* [PROBLEM REQUIREMENTS]
Return every line from the one with "The image size is (380, 291)." through the one with "Task: Expand the More respond options", inclusive, exactly as it appears below.
(Beginning of RECORDS FOR PROCESSING)
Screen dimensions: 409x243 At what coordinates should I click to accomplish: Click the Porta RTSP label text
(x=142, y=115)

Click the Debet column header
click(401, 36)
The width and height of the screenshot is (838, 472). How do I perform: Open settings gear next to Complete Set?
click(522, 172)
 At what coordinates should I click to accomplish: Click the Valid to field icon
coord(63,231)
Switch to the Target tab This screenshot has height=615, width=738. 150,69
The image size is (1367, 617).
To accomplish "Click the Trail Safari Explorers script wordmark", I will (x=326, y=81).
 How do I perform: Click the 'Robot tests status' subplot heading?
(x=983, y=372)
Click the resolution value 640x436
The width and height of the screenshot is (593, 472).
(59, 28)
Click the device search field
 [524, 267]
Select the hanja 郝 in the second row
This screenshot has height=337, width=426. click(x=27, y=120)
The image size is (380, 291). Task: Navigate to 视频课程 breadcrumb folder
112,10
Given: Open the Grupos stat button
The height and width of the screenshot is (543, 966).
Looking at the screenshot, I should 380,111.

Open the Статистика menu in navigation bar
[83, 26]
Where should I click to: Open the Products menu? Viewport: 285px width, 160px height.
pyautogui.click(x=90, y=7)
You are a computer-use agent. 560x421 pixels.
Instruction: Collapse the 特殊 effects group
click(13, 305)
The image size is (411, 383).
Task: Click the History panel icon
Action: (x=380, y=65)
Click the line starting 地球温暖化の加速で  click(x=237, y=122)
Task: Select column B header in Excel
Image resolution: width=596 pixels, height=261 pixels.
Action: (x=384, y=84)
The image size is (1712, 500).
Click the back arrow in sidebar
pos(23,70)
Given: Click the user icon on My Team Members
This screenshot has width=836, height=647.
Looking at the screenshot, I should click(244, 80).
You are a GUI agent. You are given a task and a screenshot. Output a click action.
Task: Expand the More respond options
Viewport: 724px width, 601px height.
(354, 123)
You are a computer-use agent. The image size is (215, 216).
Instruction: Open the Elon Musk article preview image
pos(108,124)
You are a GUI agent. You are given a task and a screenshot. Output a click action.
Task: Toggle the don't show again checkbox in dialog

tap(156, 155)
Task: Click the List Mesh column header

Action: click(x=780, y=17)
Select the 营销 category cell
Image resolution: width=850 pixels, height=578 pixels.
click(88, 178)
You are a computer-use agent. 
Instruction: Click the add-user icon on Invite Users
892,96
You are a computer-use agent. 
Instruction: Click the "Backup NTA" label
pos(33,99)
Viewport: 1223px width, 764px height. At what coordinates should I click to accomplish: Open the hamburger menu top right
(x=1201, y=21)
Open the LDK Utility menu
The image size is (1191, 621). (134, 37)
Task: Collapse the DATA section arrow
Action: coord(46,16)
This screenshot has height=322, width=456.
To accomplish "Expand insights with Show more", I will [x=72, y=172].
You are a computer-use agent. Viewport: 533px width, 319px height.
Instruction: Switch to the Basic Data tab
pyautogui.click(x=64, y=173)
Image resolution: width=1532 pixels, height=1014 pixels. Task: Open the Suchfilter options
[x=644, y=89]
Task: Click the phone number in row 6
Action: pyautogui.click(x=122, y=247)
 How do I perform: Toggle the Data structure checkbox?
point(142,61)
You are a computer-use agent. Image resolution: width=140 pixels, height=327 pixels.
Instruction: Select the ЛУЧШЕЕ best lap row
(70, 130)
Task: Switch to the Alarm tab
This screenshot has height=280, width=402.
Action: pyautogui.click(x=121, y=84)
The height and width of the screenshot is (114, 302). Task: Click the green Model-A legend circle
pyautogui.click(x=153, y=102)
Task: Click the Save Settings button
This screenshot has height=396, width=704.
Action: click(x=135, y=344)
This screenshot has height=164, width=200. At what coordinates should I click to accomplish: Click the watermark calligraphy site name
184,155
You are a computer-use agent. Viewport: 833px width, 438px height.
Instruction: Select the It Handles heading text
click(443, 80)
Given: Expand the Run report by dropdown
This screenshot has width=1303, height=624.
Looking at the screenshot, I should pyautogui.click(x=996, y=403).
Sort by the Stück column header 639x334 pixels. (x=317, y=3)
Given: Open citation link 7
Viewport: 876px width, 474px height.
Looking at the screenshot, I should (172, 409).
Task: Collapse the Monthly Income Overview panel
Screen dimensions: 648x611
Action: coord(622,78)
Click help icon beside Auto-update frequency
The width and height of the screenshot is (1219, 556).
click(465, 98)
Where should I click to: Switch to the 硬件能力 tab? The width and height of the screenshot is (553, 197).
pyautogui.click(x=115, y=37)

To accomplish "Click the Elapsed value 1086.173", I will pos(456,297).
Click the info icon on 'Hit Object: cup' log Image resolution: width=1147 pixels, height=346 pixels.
(End of RECORDS FOR PROCESSING)
* [ANSWER TO THIS TASK]
The image size is (380, 291). Task: Navigate to 视频课程 breadcrumb folder
112,10
Given: Open the Grupos stat button
The height and width of the screenshot is (543, 966).
Looking at the screenshot, I should 380,111.

Open the Статистика menu in navigation bar
[83, 26]
Where should I click to: Open the Products menu? Viewport: 285px width, 160px height.
pyautogui.click(x=90, y=7)
You are a computer-use agent. 560x421 pixels.
Instruction: Collapse the 特殊 effects group
click(13, 305)
The image size is (411, 383).
Task: Click the History panel icon
Action: (x=380, y=65)
Click the line starting 地球温暖化の加速で  click(x=237, y=122)
Task: Select column B header in Excel
Image resolution: width=596 pixels, height=261 pixels.
Action: (x=384, y=84)
The image size is (1712, 500).
Click the back arrow in sidebar
pos(23,70)
Given: Click the user icon on My Team Members
This screenshot has width=836, height=647.
Looking at the screenshot, I should click(244, 80).
You are a GUI agent. You are given a task and a screenshot. Output a click action.
Task: Expand the More respond options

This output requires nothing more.